I crawled across the bed to sit against the headboard. “Okay, I’m ready for him back.”
Gavin returned him to my arms and climbed on the bed next to me.
Angilee lifted a red remote from a side table. “Call us if you need us,” she said. “We’ll check in every fifteen minutes or so.”
My parents settled on the sofa. “I guess it’s just a matter of time now,” my dad said.
I laid my hand on Finn’s belly, feeling that motion, noticing that the space between the breaths had already grown longer. Gavin put his hand on top of mine, and for a moment, we could have been any new parents, looking down at our son, marveling at how he was made, how he breathed, how sweetly he slept.
I wished that he would open his eyes, just once. But he hadn’t, and wouldn’t.
His belly gurgled and I had to smile, but when the brief happier feeling passed, grief overwhelmed me so fast that I couldn’t hold the tears back. My body had found more, an ocean of them, and I leaned back so they wouldn’t fall on Finn’s face.
His belly stopped moving, and I panicked, thinking it was already over. I wanted to call the nurses, tell them to resuscitate him. My head clanged with alarm bells, warnings to help him, to do something. Gavin squeezed my arm and said, “Take it easy,” and I realized I was breathing very fast, as if I could somehow make the baby accept my oxygen.
Guilt crashed over me.

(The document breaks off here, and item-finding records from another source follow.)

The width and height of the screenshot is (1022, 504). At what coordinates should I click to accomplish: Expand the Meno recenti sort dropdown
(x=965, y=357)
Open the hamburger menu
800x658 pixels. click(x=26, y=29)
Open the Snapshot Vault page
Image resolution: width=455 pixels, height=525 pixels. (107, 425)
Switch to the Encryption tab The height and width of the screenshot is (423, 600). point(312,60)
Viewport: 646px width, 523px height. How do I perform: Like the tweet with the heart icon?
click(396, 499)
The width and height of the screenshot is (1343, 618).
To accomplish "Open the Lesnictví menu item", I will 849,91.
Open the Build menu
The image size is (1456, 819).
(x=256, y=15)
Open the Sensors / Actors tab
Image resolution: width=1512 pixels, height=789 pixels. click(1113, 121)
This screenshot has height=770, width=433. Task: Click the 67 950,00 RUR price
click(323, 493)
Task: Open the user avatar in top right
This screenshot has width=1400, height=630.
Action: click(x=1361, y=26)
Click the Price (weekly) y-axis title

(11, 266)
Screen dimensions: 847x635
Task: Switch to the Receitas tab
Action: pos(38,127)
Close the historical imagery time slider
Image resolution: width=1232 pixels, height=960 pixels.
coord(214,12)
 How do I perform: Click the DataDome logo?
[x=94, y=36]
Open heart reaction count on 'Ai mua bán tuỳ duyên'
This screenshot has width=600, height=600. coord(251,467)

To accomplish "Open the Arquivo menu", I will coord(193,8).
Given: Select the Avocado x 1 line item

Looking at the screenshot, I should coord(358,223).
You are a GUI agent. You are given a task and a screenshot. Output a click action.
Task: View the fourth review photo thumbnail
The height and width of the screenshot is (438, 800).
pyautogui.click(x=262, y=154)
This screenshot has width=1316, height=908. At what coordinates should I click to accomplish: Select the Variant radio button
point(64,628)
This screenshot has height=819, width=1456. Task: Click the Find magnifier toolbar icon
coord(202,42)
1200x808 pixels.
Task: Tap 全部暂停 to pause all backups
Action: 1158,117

This had to be my fault. I hadn’t told anyone what I had done in those early days, before I knew I was pregnant. Maybe it would have mattered. Maybe the doctors would have done something differently. My baby was dying for my sins, as if I’d blown the smoke straight into his lungs.
Finally his belly rose again. I forced myself to calm, to stay in the moment. I couldn’t do anything about the past.
“Let’s give the kids some privacy,” my dad said. As much as I might want my own mother there, I felt relieved that he would let us be alone, to have just a little time to have Finn all to ourselves.
Mom started to protest, but Dad took her hands and lifted her to standing. She came over to us and kissed Finn’s head. “I love you, baby boy,” she said before covering her face with her handkerchief again.
When they were gone, I laid my head on Gavin’s shoulder. “Is there something we should say to him?” I asked. “Maybe something easy?”
“Anything you want.”
“We love you, Finn. We wish you could stay with us.” I picked up his hand and extended the fingers topped by tiny fragile fingernails. “Daddy would have taught you how to fix a carburetor.”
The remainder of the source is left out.